TRY IT ▸
Reproduce the first line of the entries that follow and each later line, word for word, ending with the one containing "Carnicería La Jugosita: tradición, calidad".

BEGIN STORED DATA

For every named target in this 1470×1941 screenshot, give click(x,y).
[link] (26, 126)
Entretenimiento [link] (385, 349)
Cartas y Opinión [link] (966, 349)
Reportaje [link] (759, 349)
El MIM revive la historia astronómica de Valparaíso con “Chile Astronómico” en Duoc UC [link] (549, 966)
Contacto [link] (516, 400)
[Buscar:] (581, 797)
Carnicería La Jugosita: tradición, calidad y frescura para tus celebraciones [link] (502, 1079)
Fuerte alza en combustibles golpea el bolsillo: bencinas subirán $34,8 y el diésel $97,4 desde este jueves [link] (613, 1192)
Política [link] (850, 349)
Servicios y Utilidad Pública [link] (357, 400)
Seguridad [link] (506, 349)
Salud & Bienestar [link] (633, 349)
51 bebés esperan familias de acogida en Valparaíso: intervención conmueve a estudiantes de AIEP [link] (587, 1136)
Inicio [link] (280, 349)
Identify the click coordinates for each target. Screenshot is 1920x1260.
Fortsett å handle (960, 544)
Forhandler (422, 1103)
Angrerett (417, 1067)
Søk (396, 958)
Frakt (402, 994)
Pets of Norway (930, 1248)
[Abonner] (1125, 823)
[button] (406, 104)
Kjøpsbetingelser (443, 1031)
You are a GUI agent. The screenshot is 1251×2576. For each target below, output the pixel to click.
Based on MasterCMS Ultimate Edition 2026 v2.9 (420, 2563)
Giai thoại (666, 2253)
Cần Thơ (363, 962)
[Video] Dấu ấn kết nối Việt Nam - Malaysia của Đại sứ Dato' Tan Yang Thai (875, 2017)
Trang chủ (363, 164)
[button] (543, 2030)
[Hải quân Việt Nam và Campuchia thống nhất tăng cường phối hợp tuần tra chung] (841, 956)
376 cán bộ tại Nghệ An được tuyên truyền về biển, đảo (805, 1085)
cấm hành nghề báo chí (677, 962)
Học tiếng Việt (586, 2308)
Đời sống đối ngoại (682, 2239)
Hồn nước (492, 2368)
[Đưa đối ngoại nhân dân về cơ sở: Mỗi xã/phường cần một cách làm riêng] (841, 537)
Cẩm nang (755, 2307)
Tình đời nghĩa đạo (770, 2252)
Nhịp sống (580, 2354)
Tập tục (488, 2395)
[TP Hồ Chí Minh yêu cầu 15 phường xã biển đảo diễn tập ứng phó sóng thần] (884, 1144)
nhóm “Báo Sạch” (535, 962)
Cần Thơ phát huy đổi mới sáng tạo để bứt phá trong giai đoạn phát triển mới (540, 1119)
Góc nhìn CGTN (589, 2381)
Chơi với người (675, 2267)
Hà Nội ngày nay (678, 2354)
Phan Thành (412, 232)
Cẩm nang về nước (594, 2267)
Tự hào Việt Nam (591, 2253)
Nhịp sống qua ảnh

END STORED DATA

EXERCISE OUTPUT ▸
For every named target in this 1470×1941 screenshot, give click(x,y).
[link] (26, 126)
Entretenimiento [link] (385, 349)
Cartas y Opinión [link] (966, 349)
Reportaje [link] (759, 349)
El MIM revive la historia astronómica de Valparaíso con “Chile Astronómico” en Duoc UC [link] (549, 966)
Contacto [link] (516, 400)
[Buscar:] (581, 797)
Carnicería La Jugosita: tradición, calidad y frescura para tus celebraciones [link] (502, 1079)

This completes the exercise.